The UK, like most other EFTA countries[62], joined the European Project not as a purely economic project but with a clear political aim[63]: not to create a United States of Europe, but rather a unique and unprecedented form of cooperation based on solidarity, in which European, national and regional identities could be combined so as to guarantee to the greatest extent possible political stability, the avoidance of conflict and economic prosperity.
In one sense, the political decision to withdraw from the EU is a gamble: that the UK will “do better” as an “independent” State outside the legal framework of the EU. One motivation for leaving, might have been that the Project was on the point of collapse. However, UK Prime Ministers have repeatedly stated that they hope that the European Project would succeed, at least economically, not least because of the heavy dependence of the UK on the biggest market in the world. In fact, it now appears to be undisputed by the current UK Government, that even without the damage caused by the COVID 19 crisis and even if a new economic arrangement is reached with the EU, the UK will suffer serious economic harm as a “third country”, at least for the foreseeable future. Withdrawal therefore is purely a political matter: to re-assert UK sovereignty without the legal and political constraints of EU membership.
“Sovereignty”, in the sense of self-government, freedom from external control and the preservation of fundamental values[64] is of course (literally in many cases) a matter of life and death for all States and many sub-State entities. Nobody would deny the importance of sovereignty to the Baltic and Balkan States which gained or re-gained independence in the last 30 years and all of which now play a leading role in the European Project.

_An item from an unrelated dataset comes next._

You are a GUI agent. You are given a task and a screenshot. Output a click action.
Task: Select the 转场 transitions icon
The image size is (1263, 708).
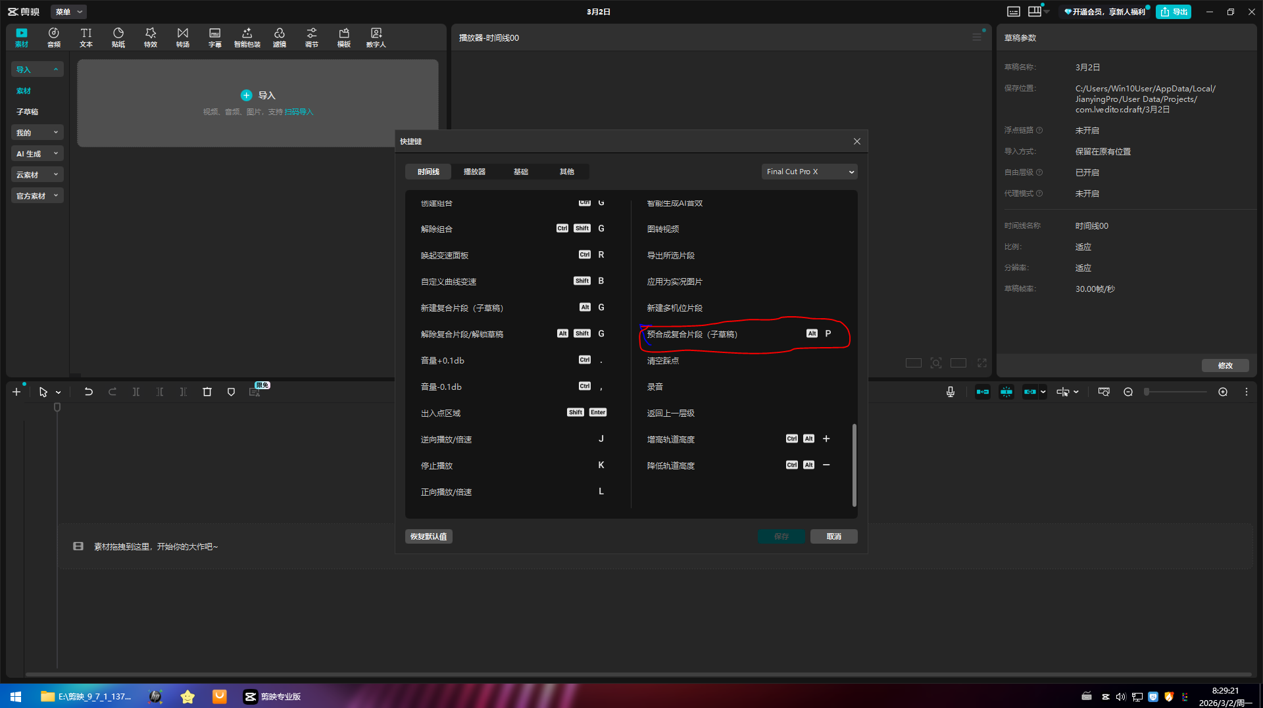point(183,37)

In deciding to withdraw from the EU, it would be foolish to suggest that the UK has, uniquely, discovered (or re-discovered”) a magic formula which will somehow guarantee a return to former glories. Nonetheless, both during the UK’s membership and now that it has withdrawn, there are suggestions that in some way the UK is unique or “exceptional” in today’s global community.[65] Claims that by leaving the EU, the UK will “take back control” and “become great again” carry unfortunate echoes of Trump’s United States. In this context, at least for the 66.65 million inhabitants of the UK (as well as more than 2 – 3 million UK citizens living abroad[66]), in particular the younger generation, the crucial issue is what difference a “sovereign” UK will make to their everyday lives. Sadly, at no time before, during or since the referendum in 2016 has any UK Government defined with clarity the alternative to EU membership, either with the EU itself or with partners around the world, including the United States and the 54 countries in the Commonwealth.. Thus, the last five years have been (and still are) characterised by almost total legal uncertainty.
The unforeseen COVID 19 pandemic has now added a new dimension to the multiple challenges facing the UK and created by withdrawal from the EU. It illustrates the irrelevance of national frontiers, not only in health but in most other policy areas, in a world transformed by the revolution in technology and communications.
British “exceptionalism” is of course a subject far beyond the scope of a paper dealing mainly with the current state-of-play in the withdrawal negotiations. However, the fact that there is an intrinsic link between the domestic and international aspects of most issues where the UK is now seeking a new “identity” outside the EU, means that it is helpful to identify some aspects of this phenomenon here. In my view, these are relevant not only in the context of UK withdrawal from the EU, but also because they will shape the UK’s future, both internally and internationally.
“British Exceptionalism”.
“British exceptionalism” has been defined as the idea that Britain is inherently different from, and superior to, other nations and empires.[67] The Brexit process has undoubtedly brought a spate of literature on the subject.[68] Many writers link the spirit of “exceptionalism” to the UK’s imperial past, comparing the catastrophic handling of Brexit (“grand aspirations undercut by slapdash and delusional strategic planning”[69]) with other milestones in Britain’s imperial past such as the Amritsar massacre (1919), the creation of the Irish Free State (1922), the partition of the Indian sub-continent (1947), the arrival of the Empire Windrush (1948), Suez (1956) and the transfer of sovereignty over Hong Kong (1997). When the UK left the EU at the end of January 2020, Johnson declared that “ a newly-forged UK was embarked now on a great voyage, a project that no one thought in the international community that this country would have the guts to undertake.”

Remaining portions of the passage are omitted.